RECOUVREMENT ABREGES JURIDIQUES

25 Octobre 2016

Cour d’Appel d’Abidjan - Articles 156 AUPSRVE

Présentation des faits1

Par acte du 5 juillet 1999, la Société A. a  pratiqué saisie attribution entre les mains de diverses banques et sur le compte de du débiteur de la banque C., Monsieur D.

Après vérification, la banque C. s’est aperçue que son client était Monsieur A. et non Monsieur S, qui lui, n’a pas de compte ouvert dans ses livres.

La banque C. a donc porté cette erreur à la connaissance du créancier saisissant, par exploit du 19 juillet 1999.

Eu égard à l'erreur de la banque C., la  société A. a introduit une action en justice et le juge a déclaré l’action fondée et a condamné la banque C. aux causes de la saisie.

Par exploit du 21 janvier 2002, la banque C. a relevé appel du jugement du 16 mai 2001 rendu par le Tribunal de Première Instance d’Abidjan.

La banque C. reproche au premier Juge d’avoir fait une mauvaise interprétation de l’article 156 de l’Acte Uniforme relatif aux voies d’exécution. Elle explique à cet effet, que ce texte vise une déclaration intentionnellement fausse, ce qui n’est pas assimilable à une erreur sur l’identité du client, erreur commise de bonne foi.

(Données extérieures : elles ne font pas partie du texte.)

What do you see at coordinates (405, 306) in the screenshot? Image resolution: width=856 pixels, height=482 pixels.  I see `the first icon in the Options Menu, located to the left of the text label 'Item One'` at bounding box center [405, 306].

Par ailleurs, la banque C. soutient que les conditions d’une saisie attribution ne sont pas réunies, en ce sens que son client Monsieur A. n’est pas le débiteur de la Société A., et par conséquent, la banque C. ne saurait avoir la qualité de tiers saisi.

Décision de la Cour d’appel

La Cour constat qu’il n’est pas contesté par la société A. que le client de la banque C., nommé Monsieur A. n’est pas son débiteur.

Dès lors, la Cour estime que c’est à juste titre que la banque C. soutient que Monsieur A. n’est pas le débiteur saisi, et en conséquence, elle ne saurait être tiers saisi.

La Cour déclare que le premier Juge a fait une mauvaise interprétation des dispositions de l’article 156. En effet, la déclaration inexacte, incomplète ou tardive concerne incontestablement la situation du débiteur.

En l’espèce, il n’y a pas eu déclaration inexacte concernant le débiteur de la société A., mais tout simplement une erreur sur les identités, erreur commise de surcroît de bonne foi.

Par conséquent, la Cour infirme purement et simplement le jugement attaqué et déboute la société A. de sa demande.

Bon à savoir

Dans le cadre d’une procédure de saisie-attribution, le tiers saisi a une obligation essentielle qui est prévue par l’Acte uniforme portant organisation des procédures simplifiées de recouvrement et des voies d'exécution, à savoir, une obligation de renseignement 2.

En effet, l’article 156 de l’AUPSRVE dispose que «  le tiers saisi est tenu de déclarer au créancier l'étendue de ses obligations à l'égard du débiteur ainsi que les modalités qui pourraient les affecter et, s'il y a lieu, les cessions de créances, délégations ou saisies antérieures. Il doit communiquer copie des pièces justificatives.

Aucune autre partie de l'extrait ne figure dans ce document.